◆ TEXT SHOWN:
====

Food staples’ humble origins

1/29/2013
BY DANIEL NEMAN
BLADE FOOD EDITOR

The story goes that on Aug. 24, 1853, a man whose name has been lost to posterity ordered a plate of french fries at Moon's Lake House restaurant in Saratoga Springs, N.Y.

The man was served a plate of fries that he deemed too thick. So he launched a complaint that, perhaps predictably, annoyed the chef, George Crum. Being a chef, and therefore a bit touchy, Mr. Crum decided to exact his revenge by serving the man a plate of fried and salted potatoes that he had sliced as thin as he possibly could.

Thus was the potato chip born — at least, according to legend — and people have been happily munching them ever since.

This information comes to us via the book What Caesar Did for My Salad: The Curious Stories Behind Our Favorite Foods, by Albert Jack. To be perfectly frank, the book does not always seem to be completely reliable (this is not meant to be a ringing endorsement). But when properly verified, some of the information found within is of unusual interest.

Such is the case with the chemist's shop in Worcester, England, in the 1830s, which had been commissioned to make a packet of powdered spices to go with Indian food. The chemists thought they might be able to make a little money by turning the powder into the form of a sauce, so they made up a barrel of it. That sauce was so harshly flavored and unpalatable that they left the barrel in their cellar and forgot about it.

====

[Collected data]
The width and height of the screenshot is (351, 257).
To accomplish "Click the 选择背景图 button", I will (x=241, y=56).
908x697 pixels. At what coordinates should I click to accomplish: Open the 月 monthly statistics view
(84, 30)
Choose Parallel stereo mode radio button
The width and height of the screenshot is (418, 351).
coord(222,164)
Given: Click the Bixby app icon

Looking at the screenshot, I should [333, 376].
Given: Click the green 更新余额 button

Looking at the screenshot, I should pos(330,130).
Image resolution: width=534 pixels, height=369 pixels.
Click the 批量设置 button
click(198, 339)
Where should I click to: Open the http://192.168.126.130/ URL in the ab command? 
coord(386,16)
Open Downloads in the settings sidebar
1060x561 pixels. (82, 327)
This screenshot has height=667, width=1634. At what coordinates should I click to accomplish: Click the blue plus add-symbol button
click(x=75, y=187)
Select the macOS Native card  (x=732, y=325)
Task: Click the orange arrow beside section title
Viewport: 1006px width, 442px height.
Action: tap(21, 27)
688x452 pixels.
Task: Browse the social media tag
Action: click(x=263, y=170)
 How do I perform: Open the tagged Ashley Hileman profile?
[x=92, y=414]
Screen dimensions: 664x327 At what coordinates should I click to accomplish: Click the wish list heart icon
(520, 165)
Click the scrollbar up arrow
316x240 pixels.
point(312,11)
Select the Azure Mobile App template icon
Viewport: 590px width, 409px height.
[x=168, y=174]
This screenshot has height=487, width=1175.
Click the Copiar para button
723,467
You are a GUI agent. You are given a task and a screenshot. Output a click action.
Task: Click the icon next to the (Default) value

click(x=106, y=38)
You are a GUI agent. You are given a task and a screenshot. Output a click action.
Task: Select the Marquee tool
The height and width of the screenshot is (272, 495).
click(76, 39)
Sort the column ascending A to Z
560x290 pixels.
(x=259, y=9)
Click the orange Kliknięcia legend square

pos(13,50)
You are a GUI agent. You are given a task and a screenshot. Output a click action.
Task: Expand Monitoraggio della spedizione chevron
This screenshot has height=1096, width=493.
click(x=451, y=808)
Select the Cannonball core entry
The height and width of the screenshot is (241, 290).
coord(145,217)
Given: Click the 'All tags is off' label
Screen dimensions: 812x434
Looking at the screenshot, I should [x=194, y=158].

====

◆ WORK ORDER: Please copy the article about food staples' origins in full, word for word. The lines of collected data are separate material from the article about food staples' origins.

◆ SOLUTION FOR THIS TASK:
Food staples’ humble origins

1/29/2013
BY DANIEL NEMAN
BLADE FOOD EDITOR

The story goes that on Aug. 24, 1853, a man whose name has been lost to posterity ordered a plate of french fries at Moon's Lake House restaurant in Saratoga Springs, N.Y.

The man was served a plate of fries that he deemed too thick. So he launched a complaint that, perhaps predictably, annoyed the chef, George Crum. Being a chef, and therefore a bit touchy, Mr. Crum decided to exact his revenge by serving the man a plate of fried and salted potatoes that he had sliced as thin as he possibly could.

Thus was the potato chip born — at least, according to legend — and people have been happily munching them ever since.

This information comes to us via the book What Caesar Did for My Salad: The Curious Stories Behind Our Favorite Foods, by Albert Jack. To be perfectly frank, the book does not always seem to be completely reliable (this is not meant to be a ringing endorsement). But when properly verified, some of the information found within is of unusual interest.

Such is the case with the chemist's shop in Worcester, England, in the 1830s, which had been commissioned to make a packet of powdered spices to go with Indian food. The chemists thought they might be able to make a little money by turning the powder into the form of a sauce, so they made up a barrel of it. That sauce was so harshly flavored and unpalatable that they left the barrel in their cellar and forgot about it.